Since then the term ‘Like a Boss’ has been used by countless brands in  their daily content marketing; 4 steps to own your email strategy like a boss – just one example from Campaign Monitor in December 2015.

Brands like Grubhub and Coca Cola have used iterations of the ‘Like a Boss’ tagline in recent advertising campaigns in the last couple of years.

Which brings us to 2017, and Freelancer.com taking Airtasker to court over the use of ‘Like A Boss’ as a slogan.

AdNews journalist Lindsay Bennet gave a pretty good run down of the situation last week:

The business is claiming Airtasker stole its intellectual property when now Airtasker VP of marketing Simon Reynolds was the marketing manager at Freelancer.com in 2012. Current Airtasker product manager Devadittya Banerjee was also employed by Freelancer back in 2014.

Freelancer.com claims it had been working internally on the concept to promote the use of freelancers and crowdsourcing business owners, including as an online video/TV series.

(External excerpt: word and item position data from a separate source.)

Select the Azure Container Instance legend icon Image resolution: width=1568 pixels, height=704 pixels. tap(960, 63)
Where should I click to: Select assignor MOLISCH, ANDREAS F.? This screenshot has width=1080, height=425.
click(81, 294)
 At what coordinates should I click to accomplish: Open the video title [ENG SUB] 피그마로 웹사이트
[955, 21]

It says the “Like a Boss” concept was originally conceived by Nikki Parker in 2012, who Freelancer says was the VP of communications at Freelancer at the time. AdNews understands the idea was to act as an ongoing content platform for the business.

However according to Parker’s LinkedIn, it says she begun at Freelancer in 2013 – after Reynolds had already exited the business to begin his position at Aldi, where he worked from 2012 to 2014.

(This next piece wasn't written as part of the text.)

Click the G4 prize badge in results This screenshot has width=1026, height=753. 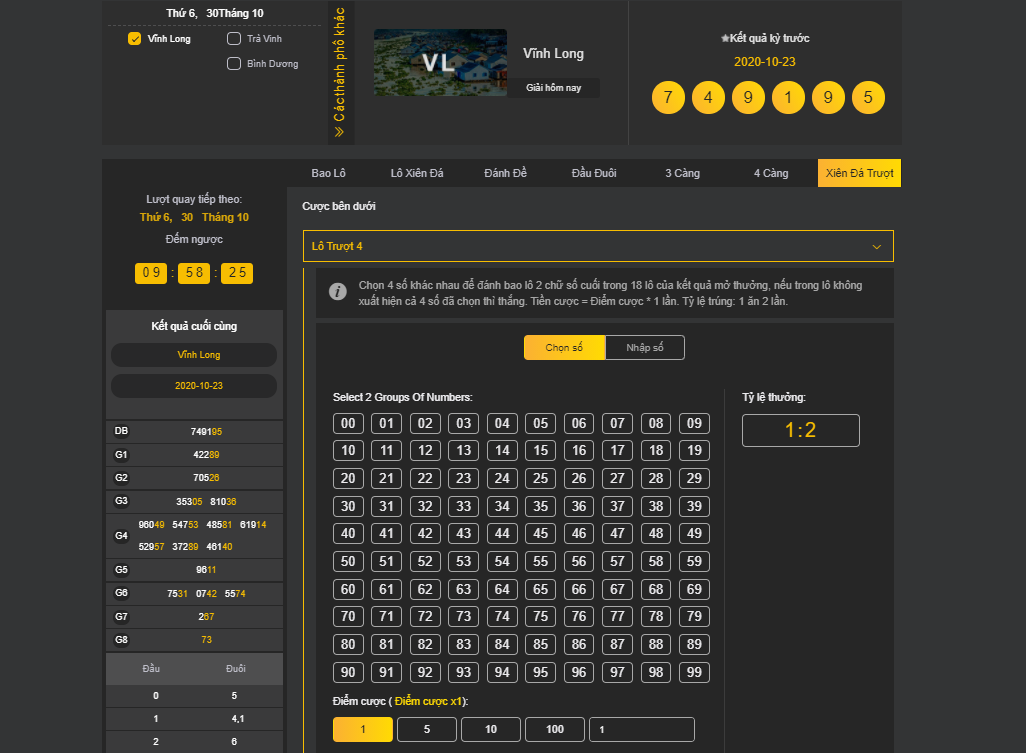[121, 535]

Parker tells AdNews the work was halted when she exited the business in 2014 and while she says she doesn’t remember Reynolds working directly on the series, it’s likely he was aware of it. She was adamant the pair worked together at Freelancer despite conflicting dates on LinkedIn.

“The whole company was involved in the series. We set up a studio and we were talking openly about it. It wasn’t a secret,” she says.

“I came up with the idea Like a Boss, pitched it to our CEO and we created a series. So it was surprising to see that exact slogan and concept used by Airtasker. Especially when the company had close ties with Freelancer – that raised some questions.”

Freelancer CEO Matt Barrie says: “Freelancer doesn’t take misappropriation of intellectual property lightly and we have commenced the process of litigation against Airtasker.”

In addition to the commentary, Freelancer.com also provided AdNews with a link to this video from 2013 where their Like A Boss project was originally discussed.

Cofounder of Airtasker, Tim Fung also released a statement last week in which he alleges his company received correspondence that Freelancer Ltd attempted to register a trademark for the term ‘Like A Boss’ the day after Airtasker’s marketing campaign aired.

For the record, the phrase ‘Like A Boss’ is not able to be trademarked.

Look, it sucks when someone takes an idea that may have had its origins in one company and then builds on a concept and executes it in another company. Even if just for a minute we agree this is what has happened in this situation, the question I have to ask is: if it was indeed part of a key strategy, why have we seen no progress on the project in three years?

I really don’t get how Matt Barrie doesn’t view this pursuit as a waste of time and money.

It’s a dated catchphrase now anyway and, just to reiterate, there is nothing original about it.